# EXERCISE INSTRUCTIONS:
a: According to the market commentary, at what level did the Dow Jones Industrial Average stand on October 26?
b: Give everything in the records from the line containing "Click the share" down to the end of the records as a Markdown table with the columns Row and Line, leaving out blank lines.

# DOCUMENT TEXT:
— Start —
Monday Morning Minute ~ November 5, 2018
We update our WCA Fundamental Conditions Barometer for October and consider what might be driving some of the recent pickup in equity market volatility.
Foreign Conditions Remain Weak
Evidence continues to mount that much of the global economy is coming under pressure. Last week brought news that China’s manufacturing sector worsened in October, along with output in September in South Korea,Japan, and Taiwan. A chill is also taking hold in Europe, evidenced by a halving of the third quarter growth rate, just as inflation is picking up.Emerging markets finished out October with losses, evidencing growing doubts about growth. Our WCA Fundamental Conditions Barometer (graph, below) continued to tread water as a result of these factors. Given the near-50 level for the near-term forecast path of our barometer, tactical ETF allocations remain near neutral with respect to stock vs. bond allocations (versus an overweight position throughout most of 2017 and early 2018).
Source: Washington Crossing Advisors
What is Behind the Volatility?
The decline in U.S. markets in October is enough to make anyone sit up and think about what might come next. It is natural to wonder if the Dow Jones Industrial Average’s (Dow) 2,400 point slide (about 10%) to 24,400 on October 26 from 26,800 on October 4 could signal the beginning of a more difficult period for stocks. We wrestle with these questions every day and keep coming back to a relatively simple answer, which is to follow our discipline. This discipline focuses on quality, value, and objective and timely analysis of information. During times of market stress, it is important to take a step back, take a look at the numbers, and not be afraid to take an action, but only if our process leads us to conclude some change is necessary.
So what is causing the pickup in volatility? Could it be higher rates? A long overdue tech sector correction? A problem with the outlook for U.S. growth, perhaps tied to upcoming midterm elections? Or are we in the midst of a general, worldwide “flight to quality?”
— End —
# MATERIAL:
— Start —
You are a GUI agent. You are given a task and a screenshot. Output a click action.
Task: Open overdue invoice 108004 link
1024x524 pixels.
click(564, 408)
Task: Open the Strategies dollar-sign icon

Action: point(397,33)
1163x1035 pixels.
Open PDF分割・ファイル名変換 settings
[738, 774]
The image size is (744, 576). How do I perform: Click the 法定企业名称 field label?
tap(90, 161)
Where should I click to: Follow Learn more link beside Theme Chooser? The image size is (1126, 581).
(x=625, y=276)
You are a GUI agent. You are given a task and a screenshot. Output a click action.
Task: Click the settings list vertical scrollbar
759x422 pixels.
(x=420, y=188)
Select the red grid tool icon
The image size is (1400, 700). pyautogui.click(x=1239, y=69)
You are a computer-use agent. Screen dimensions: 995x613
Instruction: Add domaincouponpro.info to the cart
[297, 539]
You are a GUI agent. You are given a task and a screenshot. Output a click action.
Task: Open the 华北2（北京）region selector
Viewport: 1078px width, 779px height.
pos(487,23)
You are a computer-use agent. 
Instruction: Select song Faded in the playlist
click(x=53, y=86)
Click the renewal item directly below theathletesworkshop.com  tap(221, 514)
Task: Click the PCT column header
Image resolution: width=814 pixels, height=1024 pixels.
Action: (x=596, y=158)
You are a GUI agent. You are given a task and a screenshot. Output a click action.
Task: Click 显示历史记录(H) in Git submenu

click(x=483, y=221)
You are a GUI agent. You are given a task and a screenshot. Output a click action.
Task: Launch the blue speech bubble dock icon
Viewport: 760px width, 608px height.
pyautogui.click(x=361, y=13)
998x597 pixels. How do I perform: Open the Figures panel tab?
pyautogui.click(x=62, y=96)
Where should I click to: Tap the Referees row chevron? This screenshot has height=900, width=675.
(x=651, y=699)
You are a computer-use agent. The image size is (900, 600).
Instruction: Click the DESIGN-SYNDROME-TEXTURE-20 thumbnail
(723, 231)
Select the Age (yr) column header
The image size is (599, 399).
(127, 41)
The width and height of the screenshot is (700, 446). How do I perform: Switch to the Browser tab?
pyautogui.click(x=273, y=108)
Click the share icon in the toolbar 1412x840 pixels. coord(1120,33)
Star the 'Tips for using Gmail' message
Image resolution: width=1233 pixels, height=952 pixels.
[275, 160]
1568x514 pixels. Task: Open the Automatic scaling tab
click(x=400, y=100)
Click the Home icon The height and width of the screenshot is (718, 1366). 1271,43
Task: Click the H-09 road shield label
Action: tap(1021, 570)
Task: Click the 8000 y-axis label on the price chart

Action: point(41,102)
— End —
# COMPLETE ANSWERS:
a: 24,400

b:
| Row | Line |
|---|---|
| 1 | Click the share icon in the toolbar 1412x840 pixels. coord(1120,33) |
| 2 | Star the 'Tips for using Gmail' message |
| 3 | Image resolution: width=1233 pixels, height=952 pixels. |
| 4 | [275, 160] |
| 5 | 1568x514 pixels. Task: Open the Automatic scaling tab |
| 6 | click(x=400, y=100) |
| 7 | Click the Home icon The height and width of the screenshot is (718, 1366). 1271,43 |
| 8 | Task: Click the H-09 road shield label |
| 9 | Action: tap(1021, 570) |
| 10 | Task: Click the 8000 y-axis label on the price chart |
| 11 | Action: point(41,102) |